Only the stretch of the listing below that runs from the line with "Where should I click to: Click the external-link" through the line with "1568x549 pixels." is to be printed, exactly and with both ends.

++++++++

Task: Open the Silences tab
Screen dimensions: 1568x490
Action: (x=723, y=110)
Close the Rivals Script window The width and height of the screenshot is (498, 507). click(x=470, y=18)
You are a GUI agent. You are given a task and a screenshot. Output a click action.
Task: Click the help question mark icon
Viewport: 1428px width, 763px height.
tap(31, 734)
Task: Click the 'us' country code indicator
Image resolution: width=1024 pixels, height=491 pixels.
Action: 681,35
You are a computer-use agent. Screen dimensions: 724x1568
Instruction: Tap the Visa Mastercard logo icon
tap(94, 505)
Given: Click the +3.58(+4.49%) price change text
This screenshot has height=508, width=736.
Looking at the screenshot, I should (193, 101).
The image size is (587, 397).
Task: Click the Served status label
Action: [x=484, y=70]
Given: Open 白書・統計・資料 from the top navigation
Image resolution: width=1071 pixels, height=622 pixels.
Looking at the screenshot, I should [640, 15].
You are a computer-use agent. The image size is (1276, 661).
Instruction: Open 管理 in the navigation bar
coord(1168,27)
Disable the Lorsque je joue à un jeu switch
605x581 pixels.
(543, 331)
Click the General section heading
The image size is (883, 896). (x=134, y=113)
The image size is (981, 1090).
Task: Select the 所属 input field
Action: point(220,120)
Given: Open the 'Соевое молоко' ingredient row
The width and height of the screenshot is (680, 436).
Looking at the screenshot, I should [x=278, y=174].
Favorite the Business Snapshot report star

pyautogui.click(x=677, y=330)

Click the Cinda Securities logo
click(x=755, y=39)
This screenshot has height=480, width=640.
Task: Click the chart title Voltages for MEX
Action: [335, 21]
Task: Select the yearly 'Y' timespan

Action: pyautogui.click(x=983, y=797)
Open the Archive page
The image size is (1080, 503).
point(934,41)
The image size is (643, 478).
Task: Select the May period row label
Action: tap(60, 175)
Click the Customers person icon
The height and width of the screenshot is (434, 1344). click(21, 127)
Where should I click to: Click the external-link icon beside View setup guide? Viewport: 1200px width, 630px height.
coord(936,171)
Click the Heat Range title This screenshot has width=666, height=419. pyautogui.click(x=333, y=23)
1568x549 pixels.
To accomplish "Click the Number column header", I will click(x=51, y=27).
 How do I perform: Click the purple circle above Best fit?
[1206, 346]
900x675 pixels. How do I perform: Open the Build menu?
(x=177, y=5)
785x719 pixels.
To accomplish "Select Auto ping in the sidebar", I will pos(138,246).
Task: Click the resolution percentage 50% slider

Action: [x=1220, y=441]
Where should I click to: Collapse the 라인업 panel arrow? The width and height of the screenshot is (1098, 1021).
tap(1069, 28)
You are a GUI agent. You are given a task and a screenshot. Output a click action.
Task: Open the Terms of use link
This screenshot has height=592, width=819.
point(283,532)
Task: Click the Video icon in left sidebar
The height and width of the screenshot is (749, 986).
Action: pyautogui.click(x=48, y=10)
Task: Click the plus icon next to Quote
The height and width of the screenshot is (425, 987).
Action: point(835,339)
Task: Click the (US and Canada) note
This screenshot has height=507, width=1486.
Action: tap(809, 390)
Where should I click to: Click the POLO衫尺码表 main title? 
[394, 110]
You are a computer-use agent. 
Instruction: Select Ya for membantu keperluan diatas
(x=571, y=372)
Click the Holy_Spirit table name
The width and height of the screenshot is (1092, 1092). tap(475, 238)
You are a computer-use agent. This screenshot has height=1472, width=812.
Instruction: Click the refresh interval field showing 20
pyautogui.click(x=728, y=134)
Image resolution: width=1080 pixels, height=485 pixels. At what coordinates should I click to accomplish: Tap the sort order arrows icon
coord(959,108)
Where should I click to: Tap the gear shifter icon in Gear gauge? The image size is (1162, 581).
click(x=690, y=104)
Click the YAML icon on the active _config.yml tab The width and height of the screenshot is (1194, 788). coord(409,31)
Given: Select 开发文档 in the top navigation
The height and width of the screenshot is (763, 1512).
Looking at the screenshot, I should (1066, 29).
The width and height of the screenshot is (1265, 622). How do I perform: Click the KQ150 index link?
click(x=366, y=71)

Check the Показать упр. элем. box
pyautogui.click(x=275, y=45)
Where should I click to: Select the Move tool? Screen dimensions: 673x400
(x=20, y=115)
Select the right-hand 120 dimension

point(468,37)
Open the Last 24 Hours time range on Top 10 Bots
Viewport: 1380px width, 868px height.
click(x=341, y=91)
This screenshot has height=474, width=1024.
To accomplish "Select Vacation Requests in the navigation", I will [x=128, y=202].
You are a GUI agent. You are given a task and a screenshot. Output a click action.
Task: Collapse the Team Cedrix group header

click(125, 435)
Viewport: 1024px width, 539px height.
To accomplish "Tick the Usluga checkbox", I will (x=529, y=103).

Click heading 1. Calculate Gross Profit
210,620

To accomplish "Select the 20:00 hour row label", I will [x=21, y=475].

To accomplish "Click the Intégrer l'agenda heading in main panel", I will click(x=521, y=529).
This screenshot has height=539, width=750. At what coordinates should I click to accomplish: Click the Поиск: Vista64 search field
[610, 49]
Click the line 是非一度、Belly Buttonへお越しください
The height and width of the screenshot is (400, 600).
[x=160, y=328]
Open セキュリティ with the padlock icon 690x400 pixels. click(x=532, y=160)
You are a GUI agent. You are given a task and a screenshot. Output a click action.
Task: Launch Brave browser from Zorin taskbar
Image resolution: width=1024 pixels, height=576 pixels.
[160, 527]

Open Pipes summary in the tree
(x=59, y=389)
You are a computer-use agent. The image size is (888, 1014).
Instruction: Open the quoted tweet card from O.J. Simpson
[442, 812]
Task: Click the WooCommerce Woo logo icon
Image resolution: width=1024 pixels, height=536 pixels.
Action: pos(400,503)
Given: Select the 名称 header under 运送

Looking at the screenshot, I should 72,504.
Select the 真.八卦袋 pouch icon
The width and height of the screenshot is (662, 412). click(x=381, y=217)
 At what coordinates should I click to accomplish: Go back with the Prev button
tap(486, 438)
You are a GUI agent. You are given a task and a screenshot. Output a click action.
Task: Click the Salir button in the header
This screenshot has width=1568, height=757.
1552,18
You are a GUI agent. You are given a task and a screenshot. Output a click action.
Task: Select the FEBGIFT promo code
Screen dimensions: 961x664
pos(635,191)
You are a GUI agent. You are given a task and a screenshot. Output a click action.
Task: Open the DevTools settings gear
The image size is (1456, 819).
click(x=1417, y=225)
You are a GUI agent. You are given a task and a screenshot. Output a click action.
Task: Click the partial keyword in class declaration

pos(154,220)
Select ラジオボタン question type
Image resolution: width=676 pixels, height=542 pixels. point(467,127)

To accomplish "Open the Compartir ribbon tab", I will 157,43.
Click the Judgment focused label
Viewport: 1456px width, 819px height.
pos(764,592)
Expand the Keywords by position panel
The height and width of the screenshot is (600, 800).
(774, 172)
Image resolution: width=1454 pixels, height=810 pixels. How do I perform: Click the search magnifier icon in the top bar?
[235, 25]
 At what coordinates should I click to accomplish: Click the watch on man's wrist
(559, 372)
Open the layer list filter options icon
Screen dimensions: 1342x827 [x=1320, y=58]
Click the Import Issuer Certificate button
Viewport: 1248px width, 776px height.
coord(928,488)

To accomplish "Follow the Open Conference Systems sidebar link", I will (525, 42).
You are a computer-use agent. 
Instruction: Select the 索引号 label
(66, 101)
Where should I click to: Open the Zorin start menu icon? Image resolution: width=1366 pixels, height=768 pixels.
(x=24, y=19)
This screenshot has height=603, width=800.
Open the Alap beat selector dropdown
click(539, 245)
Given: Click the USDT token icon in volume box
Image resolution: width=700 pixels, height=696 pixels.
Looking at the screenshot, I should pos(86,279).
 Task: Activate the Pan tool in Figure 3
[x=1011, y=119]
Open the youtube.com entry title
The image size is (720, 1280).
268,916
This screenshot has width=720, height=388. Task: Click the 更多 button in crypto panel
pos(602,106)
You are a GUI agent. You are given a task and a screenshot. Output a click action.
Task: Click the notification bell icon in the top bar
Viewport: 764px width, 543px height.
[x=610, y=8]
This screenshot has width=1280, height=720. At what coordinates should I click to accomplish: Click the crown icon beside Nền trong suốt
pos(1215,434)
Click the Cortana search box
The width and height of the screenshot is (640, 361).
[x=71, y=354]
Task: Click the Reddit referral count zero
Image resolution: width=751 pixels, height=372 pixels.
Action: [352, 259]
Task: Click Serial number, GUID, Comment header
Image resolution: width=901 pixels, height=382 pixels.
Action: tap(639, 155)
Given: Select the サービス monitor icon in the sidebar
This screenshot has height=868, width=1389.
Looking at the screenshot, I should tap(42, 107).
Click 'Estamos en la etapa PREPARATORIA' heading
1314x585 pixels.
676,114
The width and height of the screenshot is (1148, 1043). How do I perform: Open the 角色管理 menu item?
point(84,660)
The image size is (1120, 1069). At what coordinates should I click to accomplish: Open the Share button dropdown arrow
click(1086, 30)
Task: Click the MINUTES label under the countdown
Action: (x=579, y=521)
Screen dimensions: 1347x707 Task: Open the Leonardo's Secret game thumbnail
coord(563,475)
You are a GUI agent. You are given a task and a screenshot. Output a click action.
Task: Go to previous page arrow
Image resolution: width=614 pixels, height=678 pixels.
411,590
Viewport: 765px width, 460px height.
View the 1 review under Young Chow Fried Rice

++++++++

*Written solution:*
Where should I click to: Click the external-link icon beside View setup guide? Viewport: 1200px width, 630px height.
coord(936,171)
Click the Heat Range title This screenshot has width=666, height=419. pyautogui.click(x=333, y=23)
1568x549 pixels.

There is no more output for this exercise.